◆ What this task involves:
How many lines of the material below contain the string "sidebar"? Reply with the count alone.

◆ Source data:

········

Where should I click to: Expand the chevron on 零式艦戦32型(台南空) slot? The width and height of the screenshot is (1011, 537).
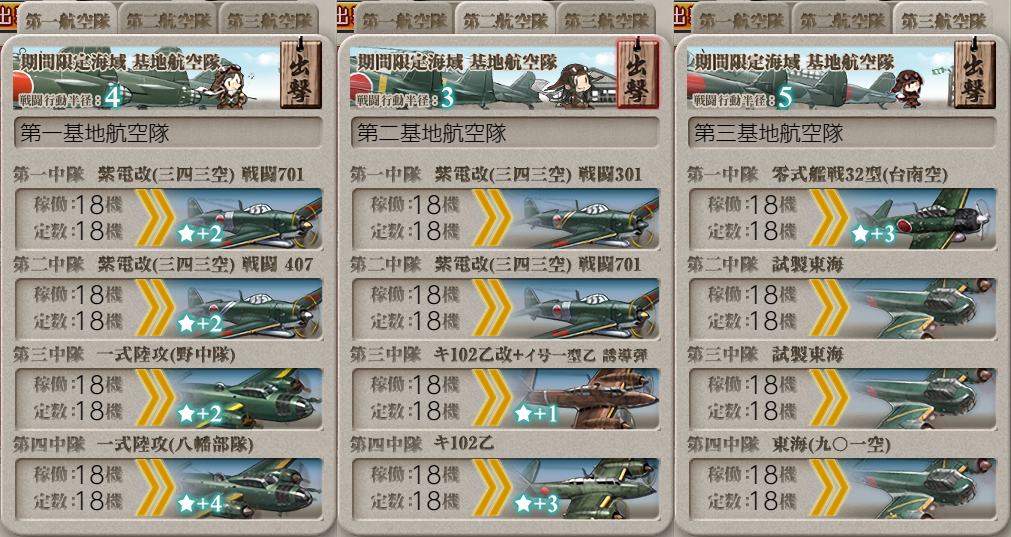(x=829, y=219)
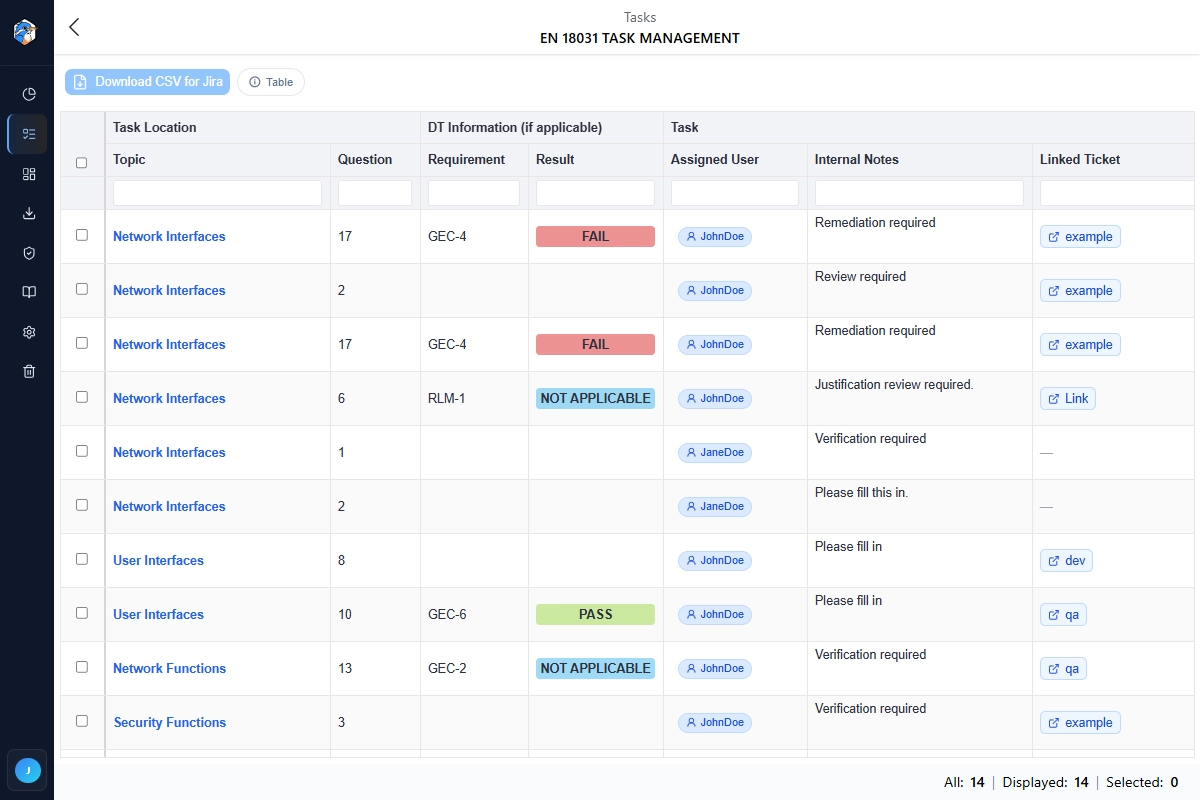This screenshot has height=800, width=1200.
Task: Select the task list icon in the sidebar
Action: pos(28,133)
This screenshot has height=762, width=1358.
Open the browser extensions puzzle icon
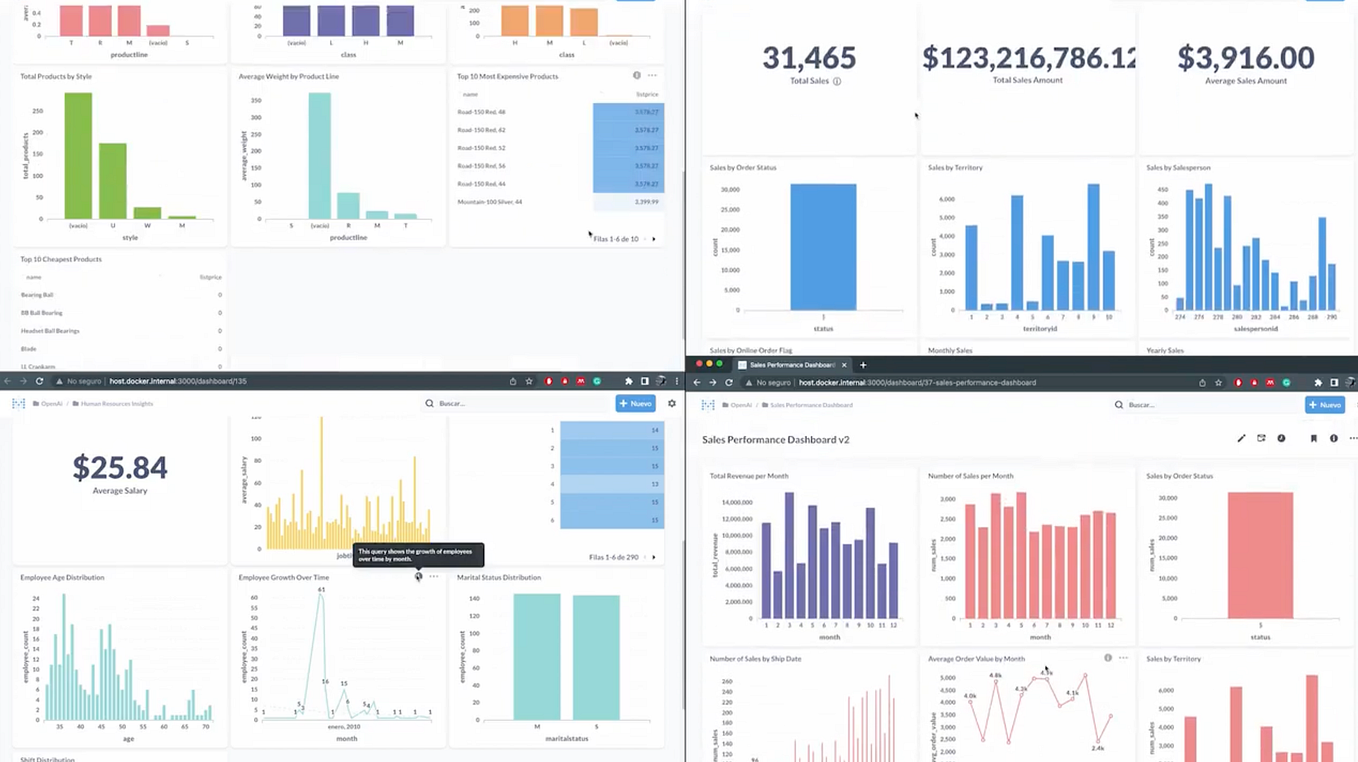(1318, 382)
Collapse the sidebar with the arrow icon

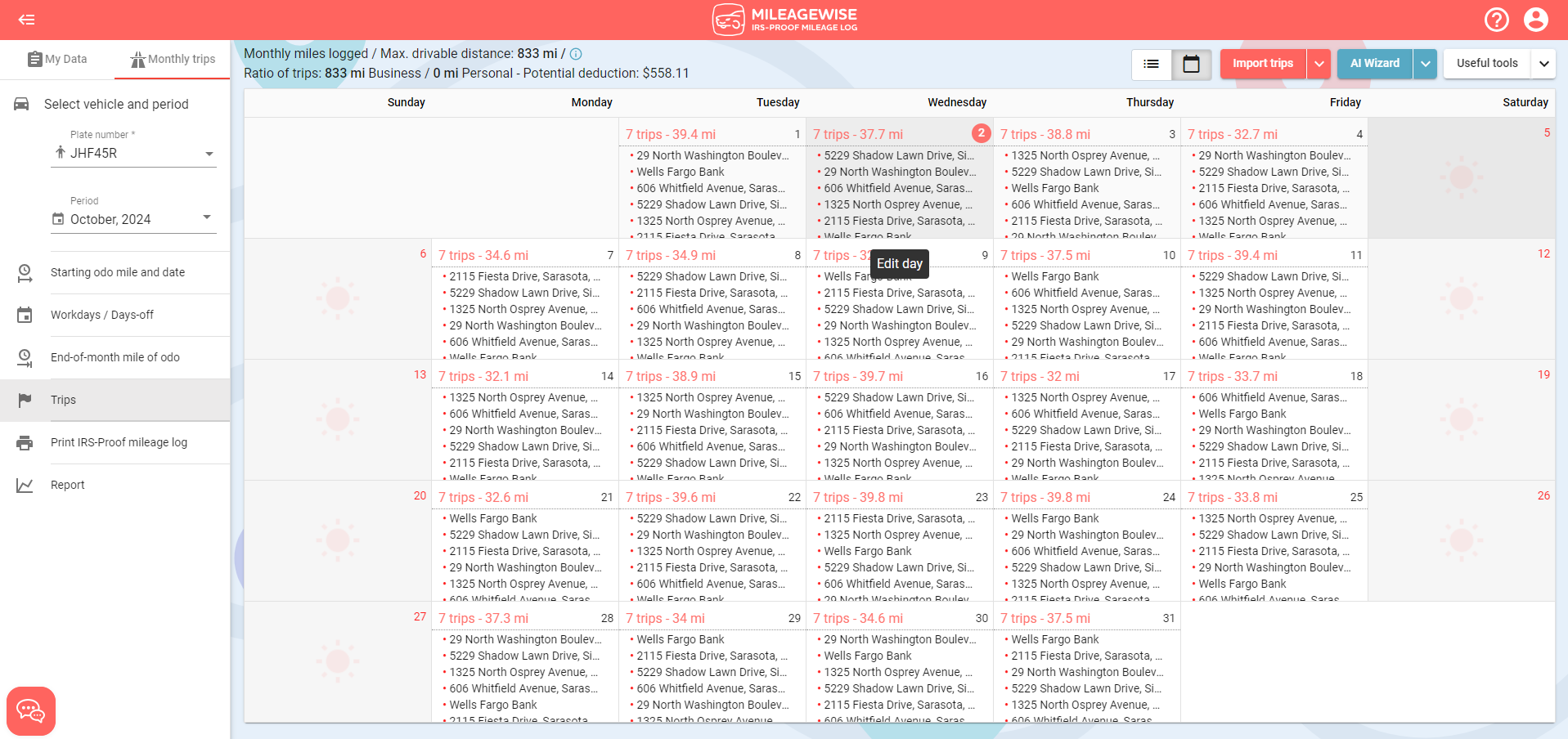[x=27, y=19]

········

◆ Result of this task:
2